Using a compiler directive is far from my preferred method of altering behavior, but at least the messiness was contained to one spot.

Then I needed to make sure the Test configuration was the last one built when tests start, so our system tests would find the right endpoint. Thankfully, SpecFlow lets you run code at the start of a test suite (essentially a “before all”). So in my “before all” I shelled out and used a Rake task that calls MSBuild with the desired settings.

[BeforeTestRun]
private static void EnsureReadyForTests()
{
    var process = new Process
    {
        StartInfo = new ProcessStartInfo
        {
            FileName = "bundle.bat",
            Arguments = "exec rake test_prep"
        }
    };
    process.Start();
    process.WaitForExit();
}

Of course you could also open a normal Windows command shell or a powershell.

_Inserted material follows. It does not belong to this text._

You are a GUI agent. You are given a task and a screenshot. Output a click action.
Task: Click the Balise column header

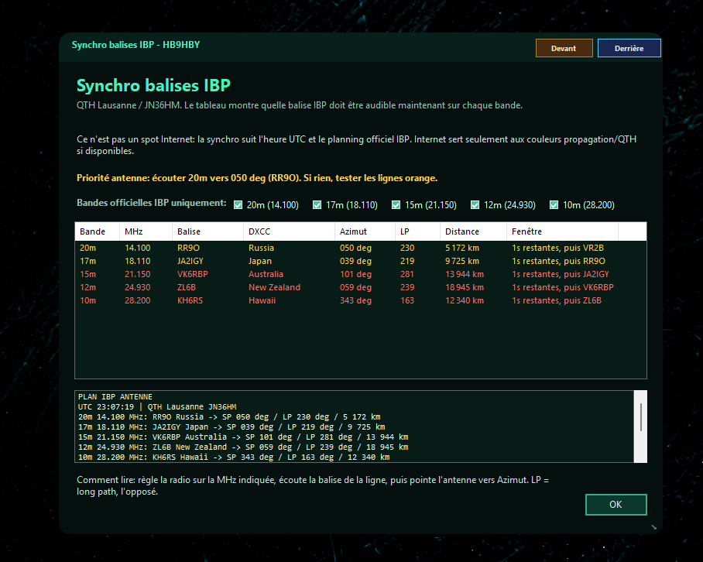point(207,231)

2. Ensuring the fake support service was running

Additionally, I needed to make sure the fake support service was running so our tests could hit it. I added a Rake task that checked against its port, and if it isn’t running it launches a new command shell and starts the server.

def is_port_open?(ip, port)
  begin
    Timeout::timeout(20) do
      begin
        s = TCPSocket.new(ip, port)
        s.close
        return true
      rescue Errno::ECONNREFUSED, Errno::EHOSTUNREACH
        return false
      end
    end
  rescue Timeout::Error
  end
 
  return false
end
@echo off
cd ..\fake-service
set BUNDLE_GEMFILE=
start cmd /k bundle exec rake

I started the service in its own shell, so it doesn’t prevent my test_prep rake task from completing before tests begin.

3. Ensuring IIS Express is running

Making sure IIS Express is running was surprisingly tricky. Just running iisexpress.exe didn’t work when as part of a Rake task (and presumably not as part of a batch script either). I had to launch it via a start command:

start "" "C:\Program Files (x86)\IIS Express\iisexpress.exe" /Site:MyProjectName

For convenience sake, I also created a batch script to shut down IIS Express. It involves a powershell script file, and it is so complicated that I never would have bothered I to write it, had I not been able to lean on the AO braintrust. Turns out that someone had done almost the same thing. Here’s the script for reference:

foreach($proc in (ps | Where { $_.name -like "iisexpress"} )) {
  $iisid = $proc.Id
  $iis = Get-WmiObject Win32_Process -filter "ProcessId=$iisid" | Where-Object { $_.CommandLine -like "*MyProjectName*" } | Select-Object -first 1
  if($iis) {
    stop-process -force $iis.ProcessId
  }
}

Mastering Your Environment

With these pieces in place and running at the start of system tests, I no longer have to worry about which configuration I have been using or what settings need to be changed before I run our tests. There are still parts of our project I wish were easier to test, but these changes made development a fair bit easier.

I can think of few things more necessary to effective development than being in control of your development environment. That means not only knowing how to perform required tasks, but being able to automate them. I am not as critical of the Windows ecosystem as some, but one of my main complaints is the difficulty of automation.

Automation is the secret sauce for development. I think of tasks I have automated has having delegated the work to my smartest possible self. Once my smartest self figures out something complicated, he performs that task quickly and flawlessly over and over again. Regular me is apt to forget things or make tiny mistakes. So, development tool makers, I ask you: let me automate. Let me be my smartest self all the time.